▶ Written exercise: Please reproduce the rows below, swapping every "GUI agent" for "interface assistant" and leaving everything else unchanged.
--- --- ---
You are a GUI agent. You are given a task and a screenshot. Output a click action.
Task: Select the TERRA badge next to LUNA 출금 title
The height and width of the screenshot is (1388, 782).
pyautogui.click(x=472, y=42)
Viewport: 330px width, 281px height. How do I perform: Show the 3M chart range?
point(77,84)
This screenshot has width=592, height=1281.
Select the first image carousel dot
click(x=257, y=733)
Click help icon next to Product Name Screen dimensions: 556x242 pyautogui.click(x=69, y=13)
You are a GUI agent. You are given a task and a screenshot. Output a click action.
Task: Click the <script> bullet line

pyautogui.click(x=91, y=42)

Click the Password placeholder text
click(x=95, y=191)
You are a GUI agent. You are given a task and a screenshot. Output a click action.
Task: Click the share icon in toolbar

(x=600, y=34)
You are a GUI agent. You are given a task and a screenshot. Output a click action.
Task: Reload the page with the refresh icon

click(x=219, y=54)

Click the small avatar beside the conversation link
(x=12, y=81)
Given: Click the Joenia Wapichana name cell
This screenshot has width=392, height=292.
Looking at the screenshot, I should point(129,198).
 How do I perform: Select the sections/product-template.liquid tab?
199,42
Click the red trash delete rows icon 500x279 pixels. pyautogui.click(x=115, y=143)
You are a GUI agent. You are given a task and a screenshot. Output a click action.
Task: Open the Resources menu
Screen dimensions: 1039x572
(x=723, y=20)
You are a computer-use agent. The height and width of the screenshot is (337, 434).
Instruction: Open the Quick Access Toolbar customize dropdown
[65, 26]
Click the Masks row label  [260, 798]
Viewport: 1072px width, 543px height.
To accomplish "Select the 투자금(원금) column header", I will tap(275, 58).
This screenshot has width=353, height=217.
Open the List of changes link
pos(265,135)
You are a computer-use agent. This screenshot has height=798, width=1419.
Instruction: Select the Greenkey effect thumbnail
--- --- ---
▶ Output for this task:
You are a interface assistant. You are given a task and a screenshot. Output a click action.
Task: Select the TERRA badge next to LUNA 출금 title
The height and width of the screenshot is (1388, 782).
pyautogui.click(x=472, y=42)
Viewport: 330px width, 281px height. How do I perform: Show the 3M chart range?
point(77,84)
This screenshot has width=592, height=1281.
Select the first image carousel dot
click(x=257, y=733)
Click help icon next to Product Name Screen dimensions: 556x242 pyautogui.click(x=69, y=13)
You are a interface assistant. You are given a task and a screenshot. Output a click action.
Task: Click the <script> bullet line

pyautogui.click(x=91, y=42)

Click the Password placeholder text
click(x=95, y=191)
You are a interface assistant. You are given a task and a screenshot. Output a click action.
Task: Click the share icon in toolbar

(x=600, y=34)
You are a interface assistant. You are given a task and a screenshot. Output a click action.
Task: Reload the page with the refresh icon

click(x=219, y=54)

Click the small avatar beside the conversation link
(x=12, y=81)
Given: Click the Joenia Wapichana name cell
This screenshot has width=392, height=292.
Looking at the screenshot, I should point(129,198).
 How do I perform: Select the sections/product-template.liquid tab?
199,42
Click the red trash delete rows icon 500x279 pixels. pyautogui.click(x=115, y=143)
You are a interface assistant. You are given a task and a screenshot. Output a click action.
Task: Open the Resources menu
Screen dimensions: 1039x572
(x=723, y=20)
You are a computer-use agent. The height and width of the screenshot is (337, 434).
Instruction: Open the Quick Access Toolbar customize dropdown
[65, 26]
Click the Masks row label  [260, 798]
Viewport: 1072px width, 543px height.
To accomplish "Select the 투자금(원금) column header", I will tap(275, 58).
This screenshot has width=353, height=217.
Open the List of changes link
pos(265,135)
You are a computer-use agent. This screenshot has height=798, width=1419.
Instruction: Select the Greenkey effect thumbnail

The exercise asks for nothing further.